- **GIVEN REQUEST**:
Reproduce every line of text in the data below verbatim, omitting the pictures.

-- THE DATA start --

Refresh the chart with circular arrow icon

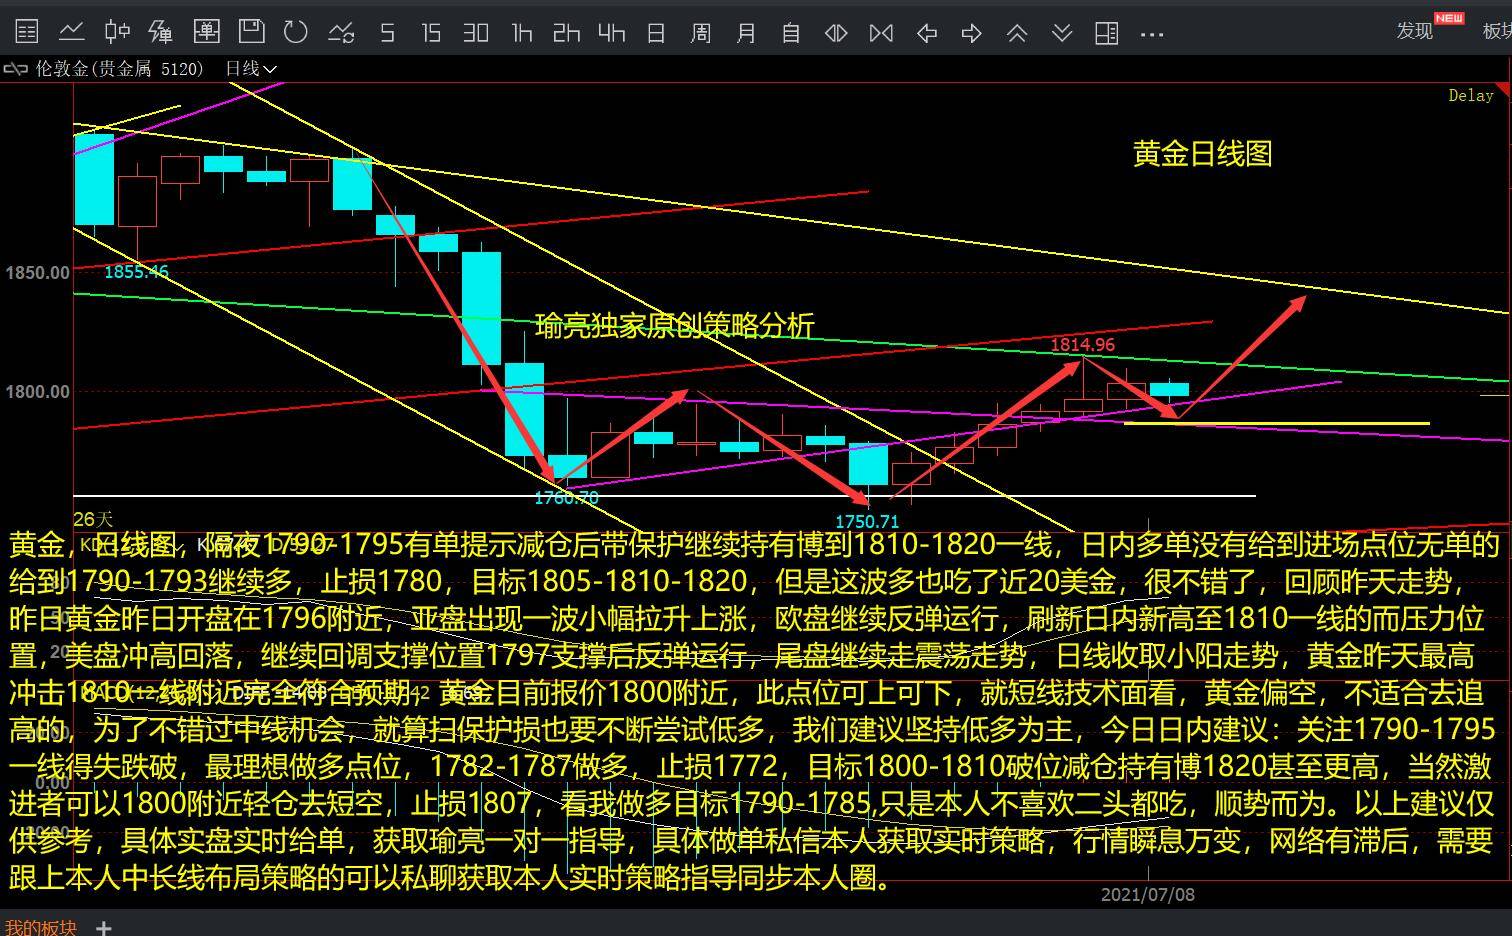[295, 33]
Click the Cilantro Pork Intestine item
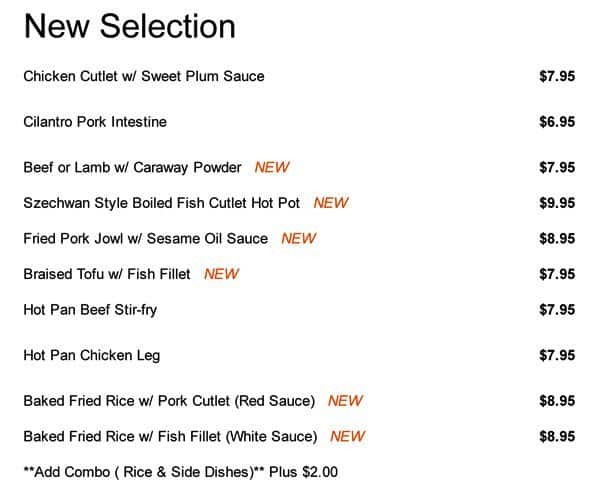The width and height of the screenshot is (600, 499). [95, 122]
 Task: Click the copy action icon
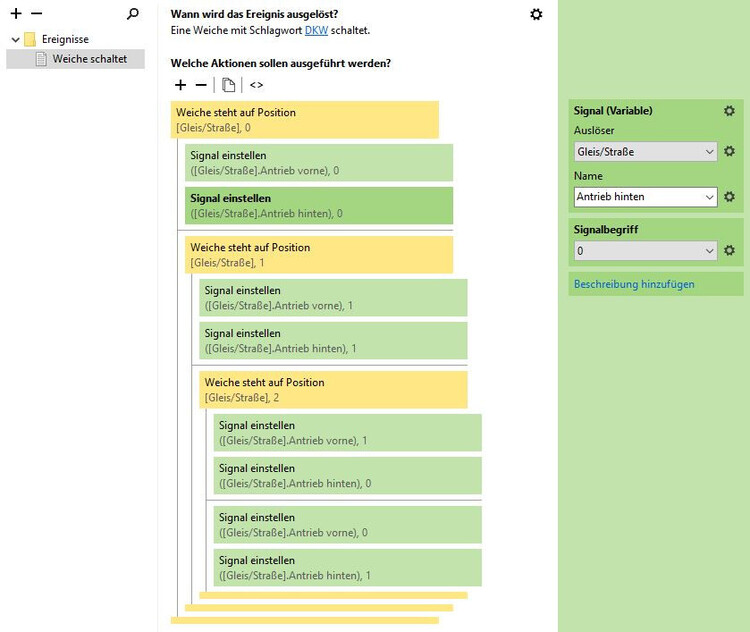(x=228, y=85)
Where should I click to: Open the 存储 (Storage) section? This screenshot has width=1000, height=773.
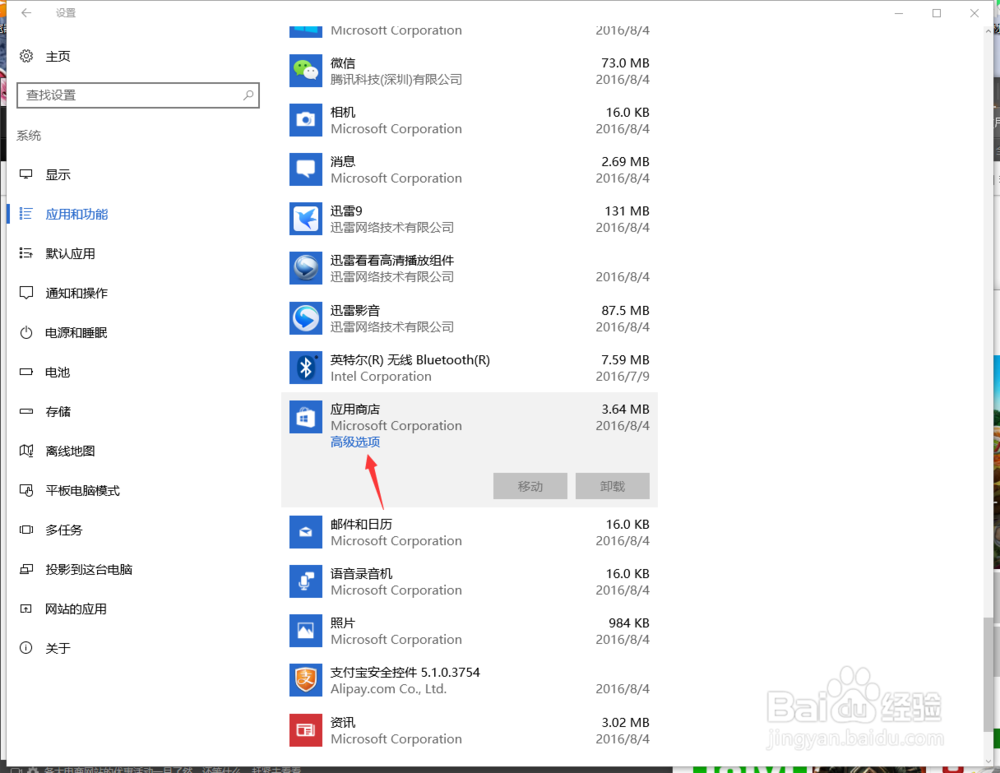click(58, 411)
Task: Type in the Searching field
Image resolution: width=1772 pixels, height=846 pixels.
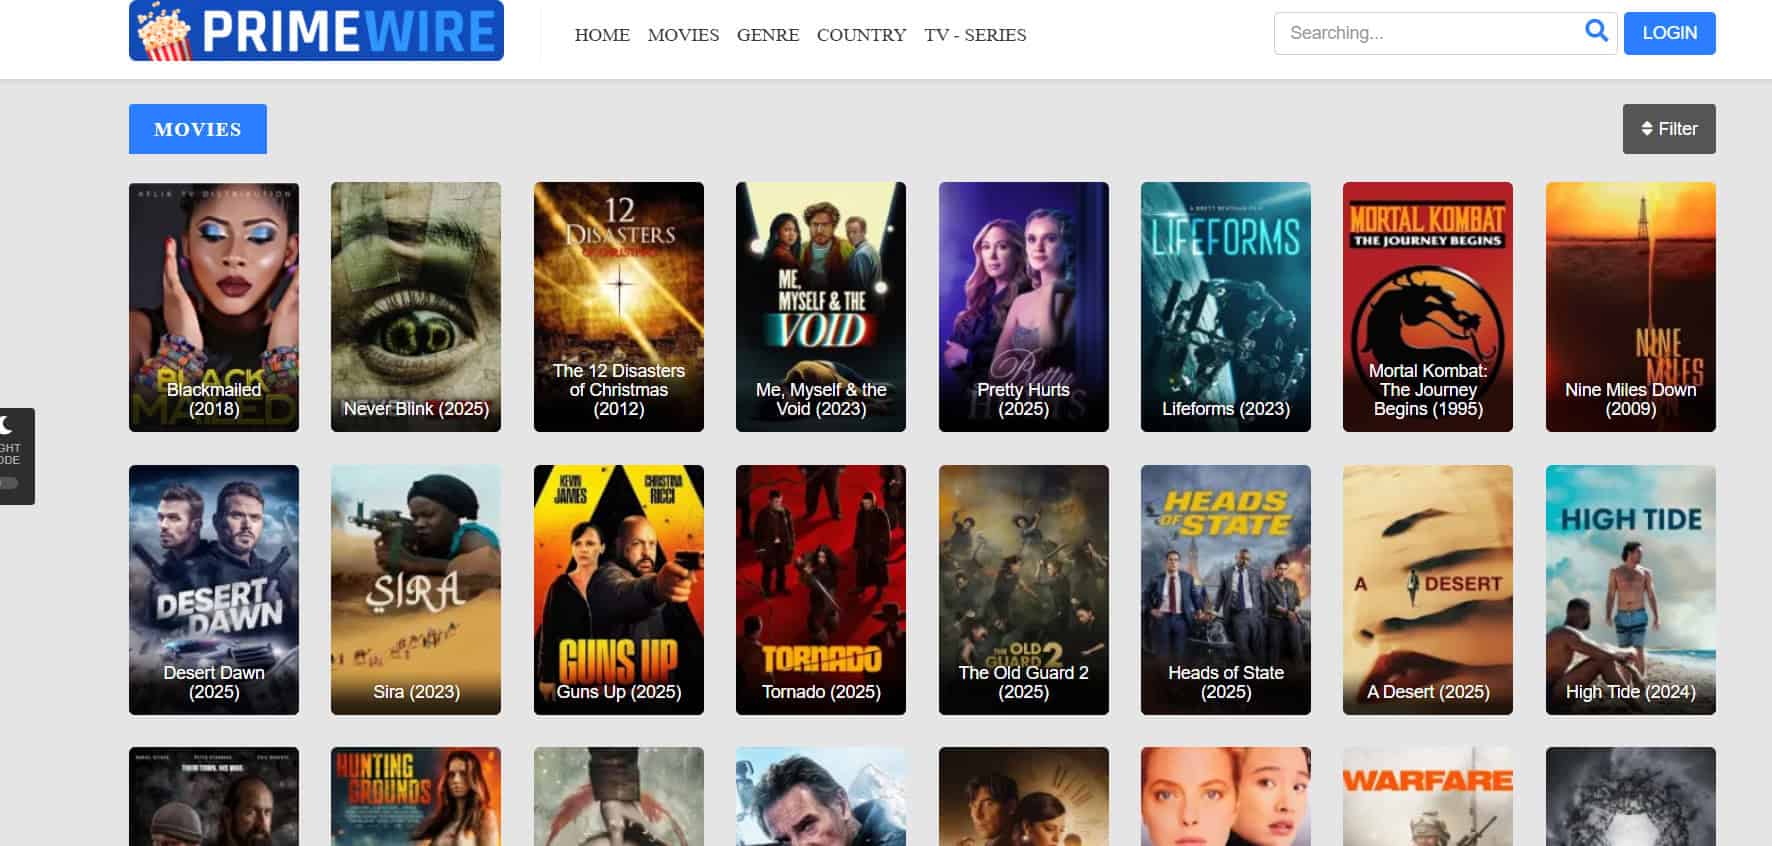Action: [1425, 33]
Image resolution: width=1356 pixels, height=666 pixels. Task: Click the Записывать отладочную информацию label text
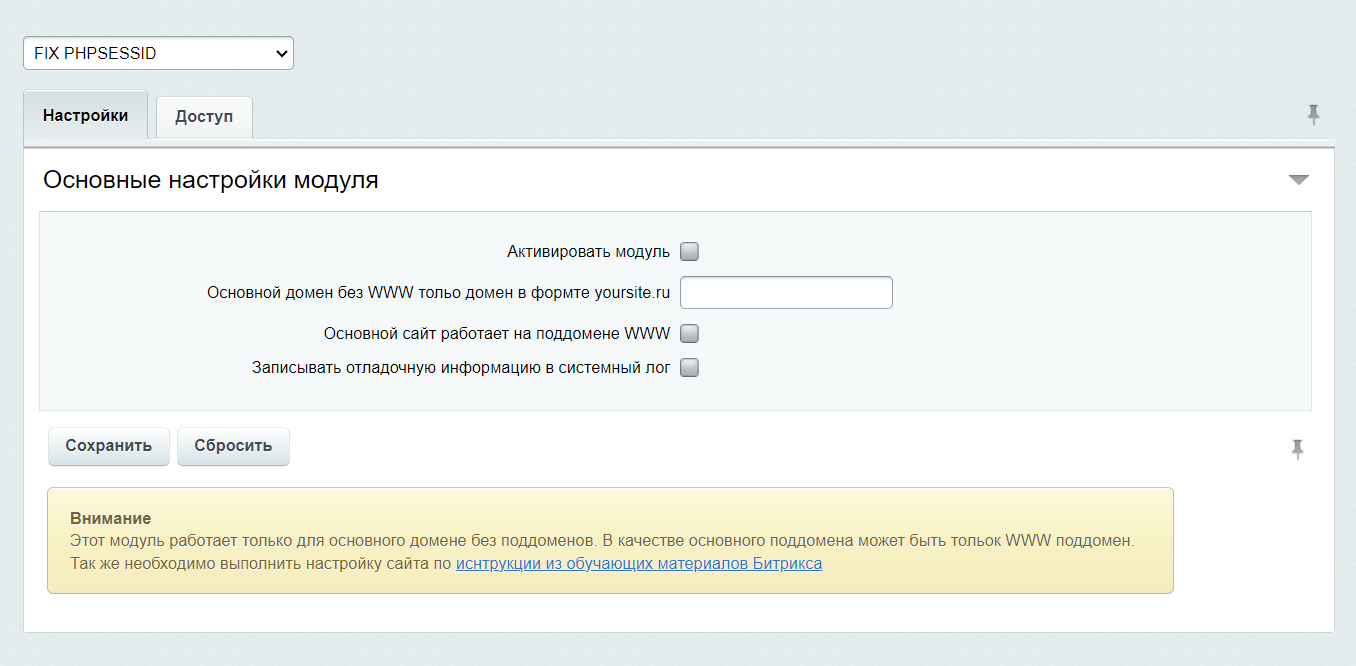point(461,368)
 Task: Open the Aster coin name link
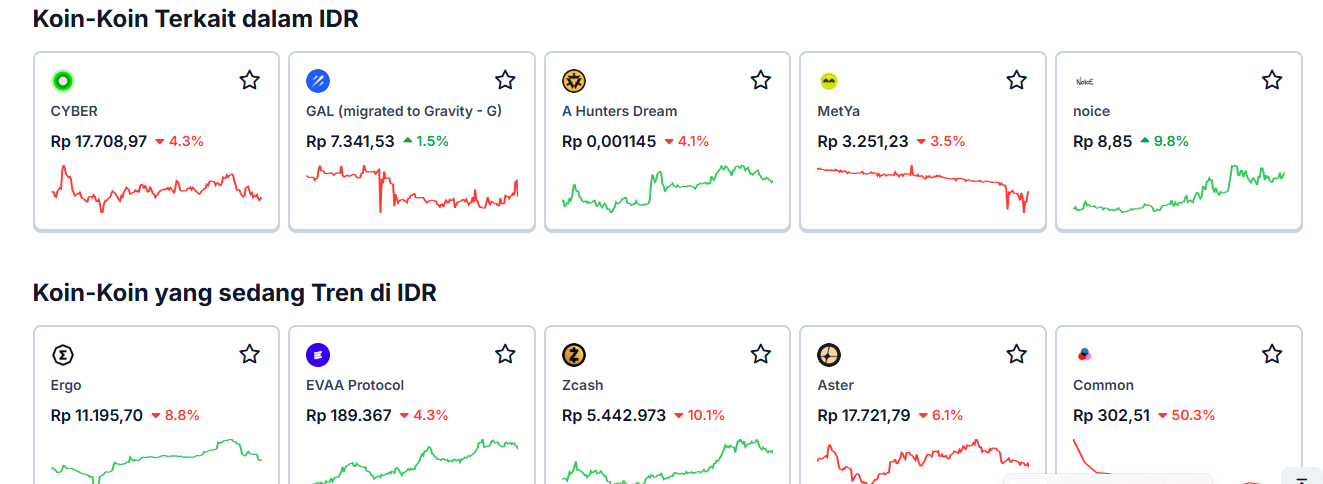(836, 385)
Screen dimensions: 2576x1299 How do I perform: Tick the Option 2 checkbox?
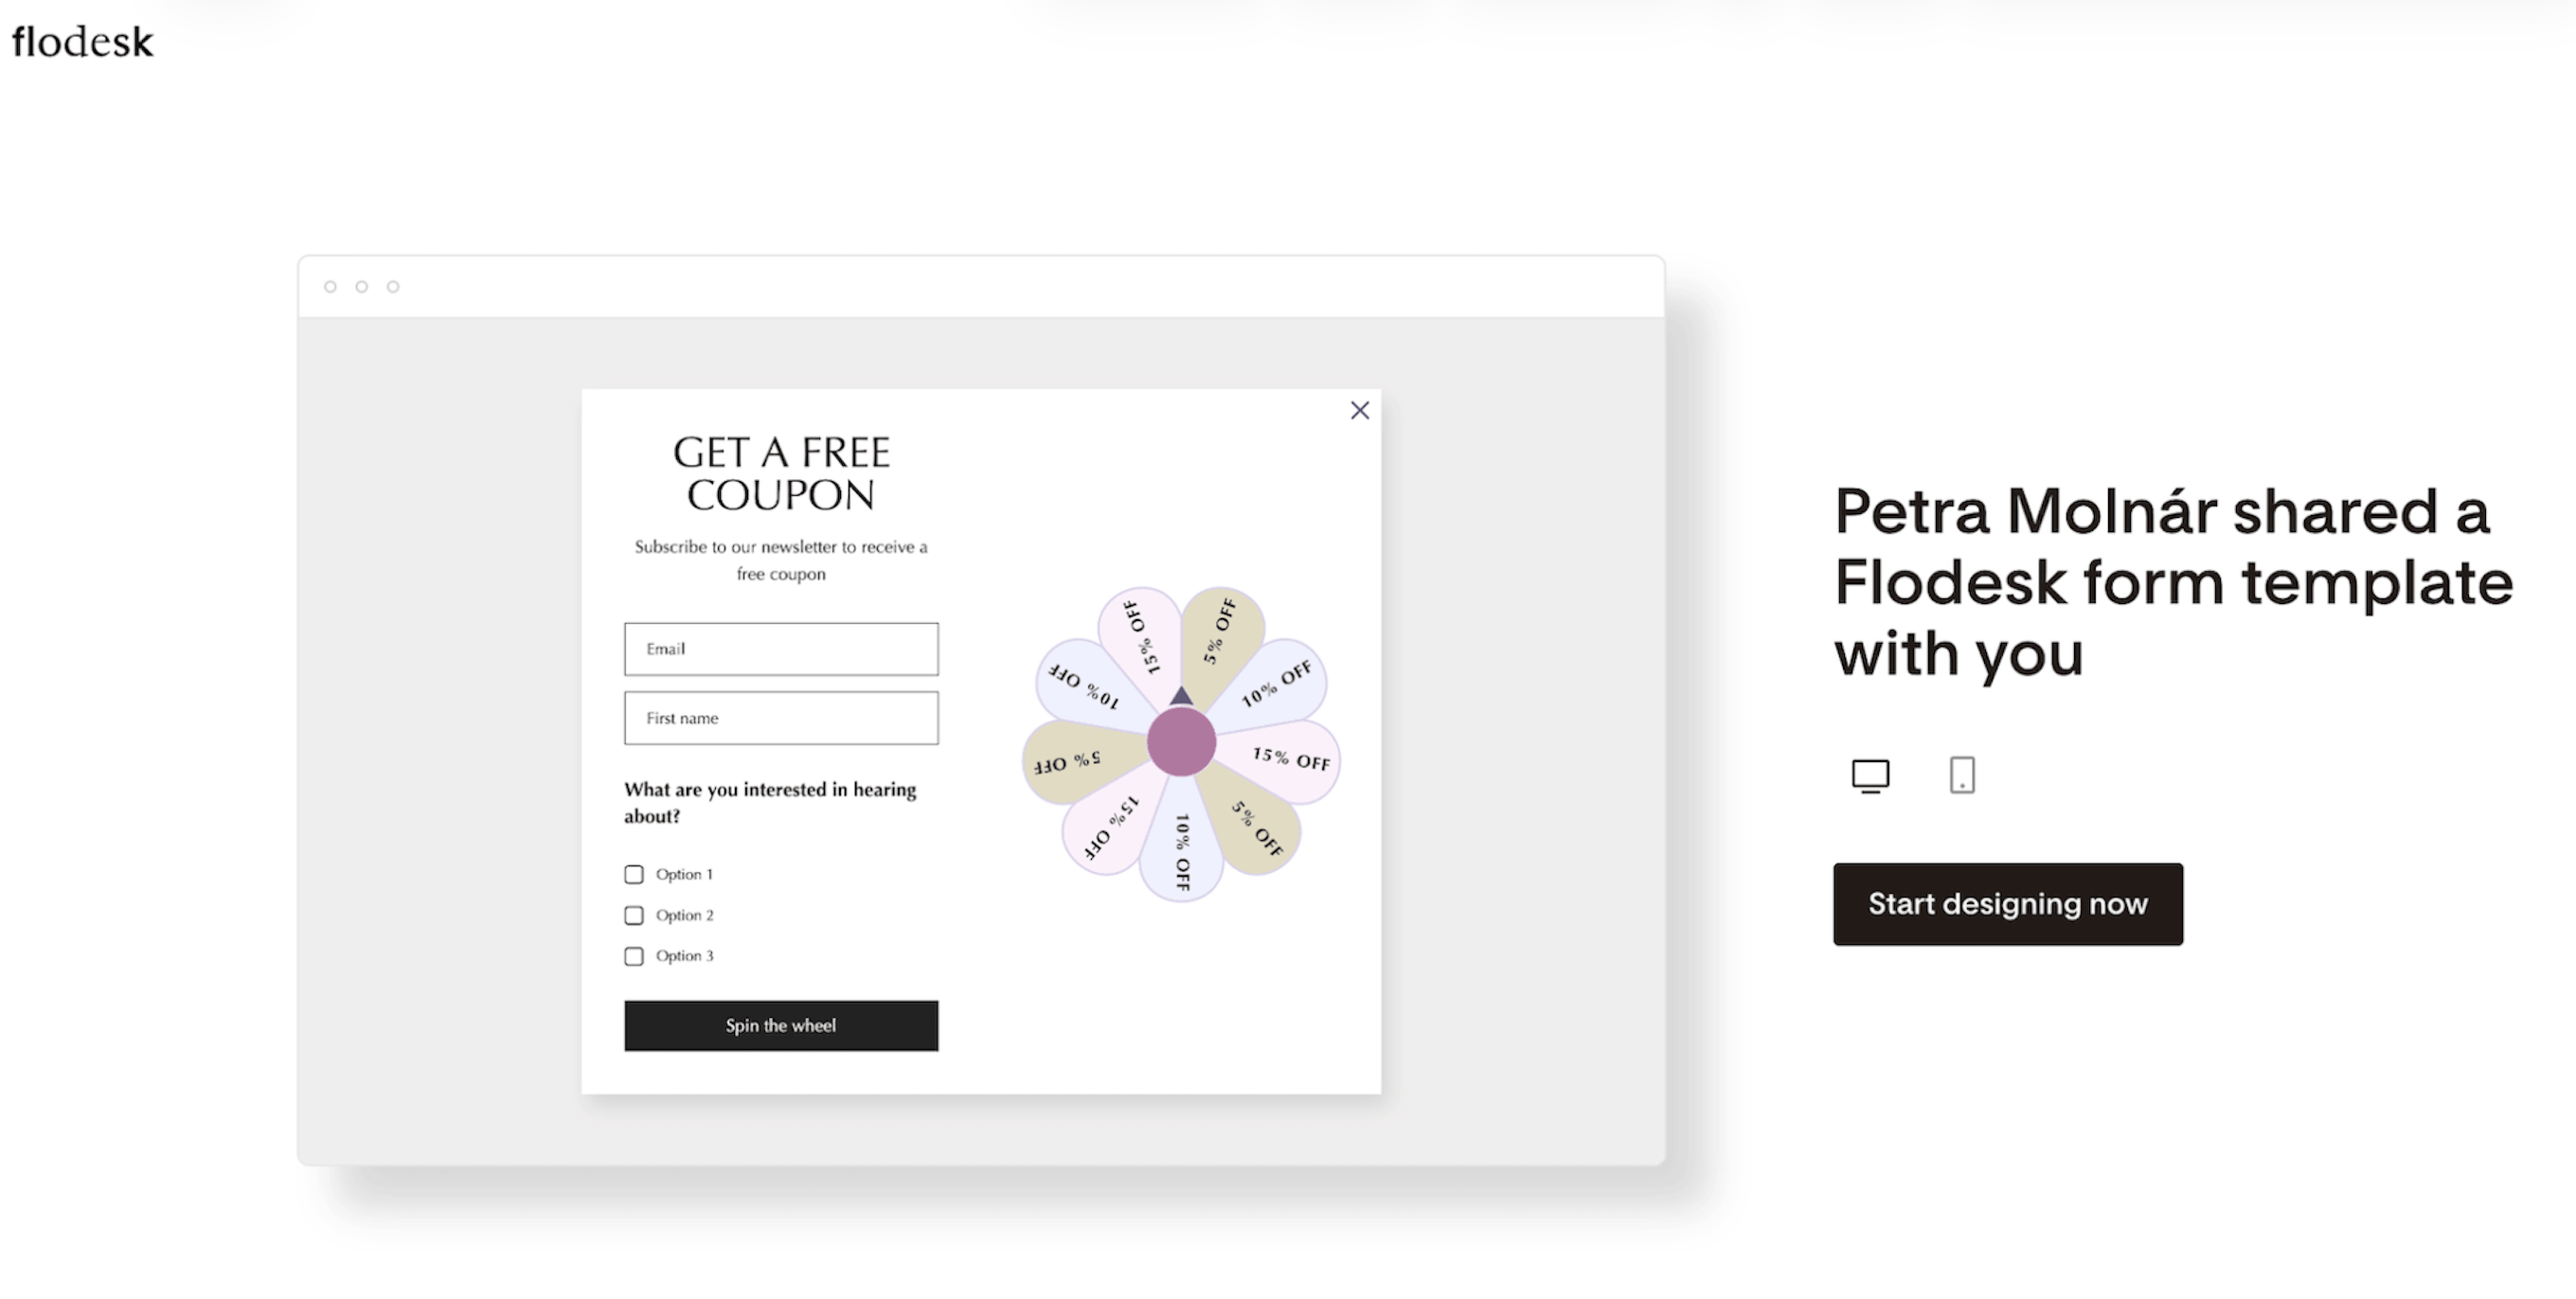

-- THE DATA end --

- **RESPONSE TO THIS EXERCISE**:
Refresh the chart with circular arrow icon

[295, 33]
Click the Cilantro Pork Intestine item
The width and height of the screenshot is (600, 499). [95, 122]
 Task: Click the copy action icon
(x=228, y=85)
Where should I click to: Open the 存储 (Storage) section? This screenshot has width=1000, height=773.
click(58, 411)
Task: Type in the Searching field
Image resolution: width=1772 pixels, height=846 pixels.
Action: [1425, 33]
Image resolution: width=1356 pixels, height=666 pixels. Task: Click the Записывать отладочную информацию label text
point(461,368)
 Task: Open the Aster coin name link
(836, 385)
Screen dimensions: 2576x1299 How do I perform: Tick the Option 2 checkbox?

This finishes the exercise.